**WORK ITEM**
Retype every record that appears below, unchanged.

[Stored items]
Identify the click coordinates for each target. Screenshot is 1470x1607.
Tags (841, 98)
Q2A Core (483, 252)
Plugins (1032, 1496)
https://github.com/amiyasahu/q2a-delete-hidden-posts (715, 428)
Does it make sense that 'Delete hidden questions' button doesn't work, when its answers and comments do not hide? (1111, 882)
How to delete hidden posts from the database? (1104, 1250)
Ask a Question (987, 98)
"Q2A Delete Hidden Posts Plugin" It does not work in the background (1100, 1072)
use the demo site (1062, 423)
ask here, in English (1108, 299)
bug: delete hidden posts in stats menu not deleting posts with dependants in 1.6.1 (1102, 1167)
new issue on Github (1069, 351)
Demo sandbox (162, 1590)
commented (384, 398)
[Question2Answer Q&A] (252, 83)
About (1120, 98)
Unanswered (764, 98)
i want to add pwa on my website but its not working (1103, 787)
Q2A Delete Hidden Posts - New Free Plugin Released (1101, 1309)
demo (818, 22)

**FINAL ANSWER**
Identify the click coordinates for each target. Screenshot is 1470x1607.
Tags (841, 98)
Q2A Core (483, 252)
Plugins (1032, 1496)
https://github.com/amiyasahu/q2a-delete-hidden-posts (715, 428)
Does it make sense that 'Delete hidden questions' button doesn't work, when its answers and comments do not hide? (1111, 882)
How to delete hidden posts from the database? (1104, 1250)
Ask a Question (987, 98)
"Q2A Delete Hidden Posts Plugin" It does not work in the background (1100, 1072)
use the demo site (1062, 423)
ask here, in English (1108, 299)
bug: delete hidden posts in stats menu not deleting posts with dependants in 1.6.1 (1102, 1167)
new issue on Github (1069, 351)
Demo sandbox (162, 1590)
commented (384, 398)
[Question2Answer Q&A] (252, 83)
About (1120, 98)
Unanswered (764, 98)
i want to add pwa on my website but its not working (1103, 787)
Q2A Delete Hidden Posts - New Free Plugin Released (1101, 1309)
demo (818, 22)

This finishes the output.